Metin Bölümü ▸
= = =

Mısır’da Benu Kuşu’nun tarih sahnesine çıkışını Milattan önce üç binli yıllara kadar götürüyoruz ama, Garuda
o kadar yaşlı değil… Benu’dan bin yaş daha genç…

Milattan önce 1200’lü yıllara kadar Hitit topluluğunun tapındıkları, kutsadıkları bir kuş var: “Çift başlı kartal”.
Hititlilerin gibi gözüküyor, ama aslında Hintlilerin… Garuda’nın değişik bir formu. Çift başlı bu kartal kuşu,
omni-yıns ve omni-prezıns (omniscience - omnipresence) olarak nite-lendiriliyor. Yani “her şeyi bilen”, “her
şeyi gören”… “Hâzır ve nâzır olan”…

Hitit kartalı veya çift başlı Garuda, cennet kıralı’nın amblemi… Veya semâvat kıralı’nın… Sonra Bizanslılar
benimsemişler bu amblemi, derken bütün Avrupa’ya yayılmış. Kralların bu amblemi çok sevmelerinin
nedeni, kendilerinin yeryüzünde tanrının temsilcisi veya gölgesi anlamına geliyor olması…

Garuda “necis”in düşmanı… Necis veya nage yılan demek… Veya “şeytan”… Bu düşmanlık Garuda’nın
annesi Vinida ile yılanların annesi Kadru arasındaki bir tartışmadan kaynaklanıyor ve sonuçta Garuda’ya
bulduğu bütün yılanları yok etme görevi veriliyor. Garuda tek başına ve sadece gölgesiyle yılanları öldürme
gücüne sahip bir kuş.

Hindistan’daki sôfî zat, kanatlarının doğurduğu rüzgârın etkisi altında kalmış olmalı, Garuda’dan yola çıkarak
öğütte bulunuyor: “Ey oğul, içindeki şeytanlardan kurtulmak istiyorsan Garuda gibi ol. Sabır pınarından su iç,
vücudunu îmânla doldur, semâvâta kanatlan... İlâhî irfanın ışığıyla kendini aydınlat.” İyi ama… Niçin
Garuda’yı araya sokuşturuyor, ona atıfta bulunuyorsun…

Kaynaklarda Garuda kelimesinin “konuşma’nın kanatları” (wings of speech) anlamına geldiği belirtiliyor. Bir
kuş “uçuyor” gibi gözüküyor, ama aslına bakarsanız “uçmuyor”… Tersine, “konu-şuyor”… Filozof gibi ve
îmâlı bir dille… Metaforlar ve kendisinin de anlamadığı dolambaçların hafakanlarıyla, çarpıntısıyla…

Sôfî şâirler veya “devâ’lar”, kuşları tanrıyla ilişki kurmak üzere yaratılmış, kendilerine bu amaçla üflenmiş, bu
amaçla ruh verilmiş varlıklar olarak görüyorlar. Havada serbestçe uçabilmeleri, semâvâtın derinliklerine
çıkabilmeleri nedeniyle kuşlar, yere bağımlı olan insana göre tanrıyla daha çok ilişki içinde olan lâhûtîler...

= = =

Görev Yönergesi ▸
Yukarıdaki Garuda metninde sôfî zatın “Garuda gibi ol” sözünden sonra verdiği öğütlerin her birini ayrı ayrı sıralayın.

= = =

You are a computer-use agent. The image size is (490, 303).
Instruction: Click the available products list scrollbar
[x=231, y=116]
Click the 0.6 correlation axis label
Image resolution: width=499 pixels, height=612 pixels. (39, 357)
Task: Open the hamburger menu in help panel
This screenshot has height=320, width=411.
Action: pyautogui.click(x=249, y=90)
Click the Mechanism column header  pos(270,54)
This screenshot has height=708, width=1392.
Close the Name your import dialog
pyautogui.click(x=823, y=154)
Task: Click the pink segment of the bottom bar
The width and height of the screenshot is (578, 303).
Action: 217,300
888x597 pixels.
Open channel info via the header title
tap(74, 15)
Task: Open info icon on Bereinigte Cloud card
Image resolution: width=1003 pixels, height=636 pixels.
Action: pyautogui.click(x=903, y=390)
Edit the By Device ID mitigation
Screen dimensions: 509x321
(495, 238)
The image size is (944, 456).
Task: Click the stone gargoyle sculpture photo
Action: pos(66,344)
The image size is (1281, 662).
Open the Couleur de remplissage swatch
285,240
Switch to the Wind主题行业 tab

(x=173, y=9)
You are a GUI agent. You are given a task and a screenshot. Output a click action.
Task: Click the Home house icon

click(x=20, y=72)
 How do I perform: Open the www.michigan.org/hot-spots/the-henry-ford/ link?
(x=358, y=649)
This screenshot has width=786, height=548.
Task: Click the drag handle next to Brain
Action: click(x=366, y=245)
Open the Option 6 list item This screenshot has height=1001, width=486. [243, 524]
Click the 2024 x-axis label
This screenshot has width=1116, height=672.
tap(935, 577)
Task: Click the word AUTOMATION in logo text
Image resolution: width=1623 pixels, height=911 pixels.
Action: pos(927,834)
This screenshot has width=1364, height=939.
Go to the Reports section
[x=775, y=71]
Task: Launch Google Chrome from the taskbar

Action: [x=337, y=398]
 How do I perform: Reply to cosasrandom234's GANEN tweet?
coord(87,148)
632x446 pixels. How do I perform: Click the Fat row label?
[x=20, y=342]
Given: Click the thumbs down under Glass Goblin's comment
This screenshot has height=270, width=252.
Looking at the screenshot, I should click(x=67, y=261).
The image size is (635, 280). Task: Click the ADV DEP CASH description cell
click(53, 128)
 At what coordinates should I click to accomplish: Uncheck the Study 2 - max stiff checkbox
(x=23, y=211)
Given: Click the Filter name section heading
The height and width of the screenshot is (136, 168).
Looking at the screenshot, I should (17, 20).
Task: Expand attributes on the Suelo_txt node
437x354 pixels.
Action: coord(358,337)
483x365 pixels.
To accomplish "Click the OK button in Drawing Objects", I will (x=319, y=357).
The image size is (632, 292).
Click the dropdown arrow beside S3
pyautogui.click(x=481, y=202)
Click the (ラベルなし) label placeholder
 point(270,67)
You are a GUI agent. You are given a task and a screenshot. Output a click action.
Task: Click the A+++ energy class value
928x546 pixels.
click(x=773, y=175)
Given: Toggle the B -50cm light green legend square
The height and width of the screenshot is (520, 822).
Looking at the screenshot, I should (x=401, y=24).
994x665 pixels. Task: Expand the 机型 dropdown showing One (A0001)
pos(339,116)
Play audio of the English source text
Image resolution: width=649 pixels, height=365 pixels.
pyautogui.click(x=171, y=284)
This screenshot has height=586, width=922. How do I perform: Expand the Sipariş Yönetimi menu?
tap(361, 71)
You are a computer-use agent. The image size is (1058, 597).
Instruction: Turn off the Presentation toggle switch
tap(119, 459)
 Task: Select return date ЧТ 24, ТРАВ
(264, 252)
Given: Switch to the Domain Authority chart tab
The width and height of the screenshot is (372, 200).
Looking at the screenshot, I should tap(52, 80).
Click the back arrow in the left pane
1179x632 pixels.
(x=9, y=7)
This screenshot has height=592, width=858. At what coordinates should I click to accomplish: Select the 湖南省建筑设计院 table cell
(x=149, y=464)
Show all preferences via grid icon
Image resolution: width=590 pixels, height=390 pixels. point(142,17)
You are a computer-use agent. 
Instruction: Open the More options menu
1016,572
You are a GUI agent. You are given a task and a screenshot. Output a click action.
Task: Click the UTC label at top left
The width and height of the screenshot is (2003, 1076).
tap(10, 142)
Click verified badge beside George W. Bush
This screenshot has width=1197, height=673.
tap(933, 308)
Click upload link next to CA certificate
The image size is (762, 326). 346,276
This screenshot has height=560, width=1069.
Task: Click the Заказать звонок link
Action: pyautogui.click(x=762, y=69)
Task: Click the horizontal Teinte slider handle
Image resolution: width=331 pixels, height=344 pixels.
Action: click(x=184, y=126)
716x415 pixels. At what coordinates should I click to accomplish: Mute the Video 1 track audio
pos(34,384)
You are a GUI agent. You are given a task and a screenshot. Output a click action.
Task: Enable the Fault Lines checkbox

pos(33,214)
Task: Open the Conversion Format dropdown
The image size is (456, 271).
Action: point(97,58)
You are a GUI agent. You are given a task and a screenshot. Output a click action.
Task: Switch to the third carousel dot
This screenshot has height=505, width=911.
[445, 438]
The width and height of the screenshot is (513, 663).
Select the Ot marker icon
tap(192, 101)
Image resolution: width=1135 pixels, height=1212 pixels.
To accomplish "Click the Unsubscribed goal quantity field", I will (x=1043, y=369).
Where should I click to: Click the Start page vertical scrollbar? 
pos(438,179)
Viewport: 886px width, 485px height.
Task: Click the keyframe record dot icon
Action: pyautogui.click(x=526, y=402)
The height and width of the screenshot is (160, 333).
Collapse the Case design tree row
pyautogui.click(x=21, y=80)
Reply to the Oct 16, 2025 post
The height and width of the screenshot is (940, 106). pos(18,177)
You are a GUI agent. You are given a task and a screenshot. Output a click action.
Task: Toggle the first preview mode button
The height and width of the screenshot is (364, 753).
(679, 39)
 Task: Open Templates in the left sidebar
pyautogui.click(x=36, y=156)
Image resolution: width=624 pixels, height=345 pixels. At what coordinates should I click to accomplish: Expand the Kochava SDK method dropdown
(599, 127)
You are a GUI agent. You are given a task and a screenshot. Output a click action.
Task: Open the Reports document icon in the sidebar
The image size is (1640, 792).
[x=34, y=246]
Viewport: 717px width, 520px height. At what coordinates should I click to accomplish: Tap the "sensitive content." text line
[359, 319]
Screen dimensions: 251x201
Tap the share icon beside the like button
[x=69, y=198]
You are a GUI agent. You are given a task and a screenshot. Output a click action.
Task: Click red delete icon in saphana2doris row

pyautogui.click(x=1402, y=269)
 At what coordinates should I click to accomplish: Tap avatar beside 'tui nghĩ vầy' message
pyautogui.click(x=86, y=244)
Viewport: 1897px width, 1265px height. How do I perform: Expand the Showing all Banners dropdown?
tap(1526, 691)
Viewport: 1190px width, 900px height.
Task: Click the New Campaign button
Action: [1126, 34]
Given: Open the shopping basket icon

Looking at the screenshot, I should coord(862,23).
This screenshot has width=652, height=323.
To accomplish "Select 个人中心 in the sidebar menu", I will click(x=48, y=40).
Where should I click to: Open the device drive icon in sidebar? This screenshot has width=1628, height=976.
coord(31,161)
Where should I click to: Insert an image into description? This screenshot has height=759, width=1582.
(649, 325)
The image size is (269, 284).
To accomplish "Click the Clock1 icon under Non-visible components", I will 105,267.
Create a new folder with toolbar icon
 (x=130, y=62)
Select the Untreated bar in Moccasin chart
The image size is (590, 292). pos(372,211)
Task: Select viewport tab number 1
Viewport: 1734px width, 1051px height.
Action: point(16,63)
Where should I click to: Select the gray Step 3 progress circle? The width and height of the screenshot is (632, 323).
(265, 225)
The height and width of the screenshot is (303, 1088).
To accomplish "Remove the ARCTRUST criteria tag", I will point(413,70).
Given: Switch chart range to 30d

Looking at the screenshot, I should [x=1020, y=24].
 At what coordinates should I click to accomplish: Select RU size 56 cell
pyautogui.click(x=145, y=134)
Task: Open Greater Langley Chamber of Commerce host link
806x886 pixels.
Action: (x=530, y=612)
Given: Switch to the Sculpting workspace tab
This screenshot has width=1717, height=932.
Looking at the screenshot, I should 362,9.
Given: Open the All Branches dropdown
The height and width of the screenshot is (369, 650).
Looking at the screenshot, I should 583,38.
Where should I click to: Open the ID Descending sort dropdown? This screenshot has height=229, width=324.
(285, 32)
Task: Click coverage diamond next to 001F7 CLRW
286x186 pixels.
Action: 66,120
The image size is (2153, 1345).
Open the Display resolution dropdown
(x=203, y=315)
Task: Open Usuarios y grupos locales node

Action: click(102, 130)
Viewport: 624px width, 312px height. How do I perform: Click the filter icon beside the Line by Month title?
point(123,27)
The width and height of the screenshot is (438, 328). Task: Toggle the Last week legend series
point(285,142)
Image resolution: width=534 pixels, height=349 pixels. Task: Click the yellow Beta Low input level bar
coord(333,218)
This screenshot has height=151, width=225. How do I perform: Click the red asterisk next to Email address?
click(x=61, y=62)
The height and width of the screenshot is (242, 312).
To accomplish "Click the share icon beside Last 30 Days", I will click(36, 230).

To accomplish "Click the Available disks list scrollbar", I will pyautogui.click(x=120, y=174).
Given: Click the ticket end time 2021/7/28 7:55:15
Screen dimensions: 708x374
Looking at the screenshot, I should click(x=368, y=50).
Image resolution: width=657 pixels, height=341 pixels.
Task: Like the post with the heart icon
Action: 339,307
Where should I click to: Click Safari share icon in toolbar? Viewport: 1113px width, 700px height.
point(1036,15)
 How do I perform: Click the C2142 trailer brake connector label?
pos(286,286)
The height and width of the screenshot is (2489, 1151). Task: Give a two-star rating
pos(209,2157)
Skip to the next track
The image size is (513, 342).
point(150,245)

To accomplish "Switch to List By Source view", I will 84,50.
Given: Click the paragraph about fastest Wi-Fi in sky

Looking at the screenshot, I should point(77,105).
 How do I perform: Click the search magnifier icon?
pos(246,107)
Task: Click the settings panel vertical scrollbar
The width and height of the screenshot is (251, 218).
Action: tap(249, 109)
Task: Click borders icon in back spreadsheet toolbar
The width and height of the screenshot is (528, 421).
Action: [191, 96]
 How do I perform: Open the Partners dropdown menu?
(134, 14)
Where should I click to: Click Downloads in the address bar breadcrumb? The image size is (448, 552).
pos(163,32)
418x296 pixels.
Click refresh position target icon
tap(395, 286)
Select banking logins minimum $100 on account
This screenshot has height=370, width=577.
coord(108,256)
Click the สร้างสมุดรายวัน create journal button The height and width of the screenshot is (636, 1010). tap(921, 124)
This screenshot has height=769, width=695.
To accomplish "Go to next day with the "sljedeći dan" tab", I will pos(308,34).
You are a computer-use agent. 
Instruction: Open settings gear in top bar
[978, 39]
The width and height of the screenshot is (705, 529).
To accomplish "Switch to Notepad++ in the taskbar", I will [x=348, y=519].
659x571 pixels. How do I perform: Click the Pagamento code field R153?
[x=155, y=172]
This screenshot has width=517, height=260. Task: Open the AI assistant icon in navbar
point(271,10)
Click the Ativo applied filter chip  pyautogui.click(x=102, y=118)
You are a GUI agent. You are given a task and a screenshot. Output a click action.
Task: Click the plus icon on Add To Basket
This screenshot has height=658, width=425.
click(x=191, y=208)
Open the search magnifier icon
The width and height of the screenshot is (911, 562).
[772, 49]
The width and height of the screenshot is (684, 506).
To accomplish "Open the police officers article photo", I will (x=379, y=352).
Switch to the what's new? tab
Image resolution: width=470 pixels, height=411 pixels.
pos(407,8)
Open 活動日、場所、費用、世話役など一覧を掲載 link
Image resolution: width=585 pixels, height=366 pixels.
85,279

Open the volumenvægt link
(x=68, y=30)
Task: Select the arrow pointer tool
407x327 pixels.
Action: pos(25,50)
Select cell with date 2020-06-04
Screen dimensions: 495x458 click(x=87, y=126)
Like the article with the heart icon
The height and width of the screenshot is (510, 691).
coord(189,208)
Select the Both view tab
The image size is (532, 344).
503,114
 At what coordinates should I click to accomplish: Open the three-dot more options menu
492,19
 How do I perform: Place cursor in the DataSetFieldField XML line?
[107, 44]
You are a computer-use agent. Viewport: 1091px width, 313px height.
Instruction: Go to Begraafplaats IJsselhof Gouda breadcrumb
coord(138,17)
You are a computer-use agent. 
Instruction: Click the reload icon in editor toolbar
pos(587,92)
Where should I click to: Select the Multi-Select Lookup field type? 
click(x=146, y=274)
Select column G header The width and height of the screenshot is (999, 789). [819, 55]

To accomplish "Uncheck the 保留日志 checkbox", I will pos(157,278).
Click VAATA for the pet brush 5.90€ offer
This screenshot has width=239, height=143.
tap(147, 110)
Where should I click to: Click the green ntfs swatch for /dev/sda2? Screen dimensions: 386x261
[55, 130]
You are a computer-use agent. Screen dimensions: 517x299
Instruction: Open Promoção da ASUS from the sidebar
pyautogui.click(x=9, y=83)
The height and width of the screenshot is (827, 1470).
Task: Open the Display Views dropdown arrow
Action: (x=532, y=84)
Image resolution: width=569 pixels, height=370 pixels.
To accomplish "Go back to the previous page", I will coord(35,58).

= = =

Görev Yanıtı ▸
- Sabır pınarından su iç.
- Vücudunu îmânla doldur.
- Semâvâta kanatlan.
- İlâhî irfanın ışığıyla kendini aydınlat.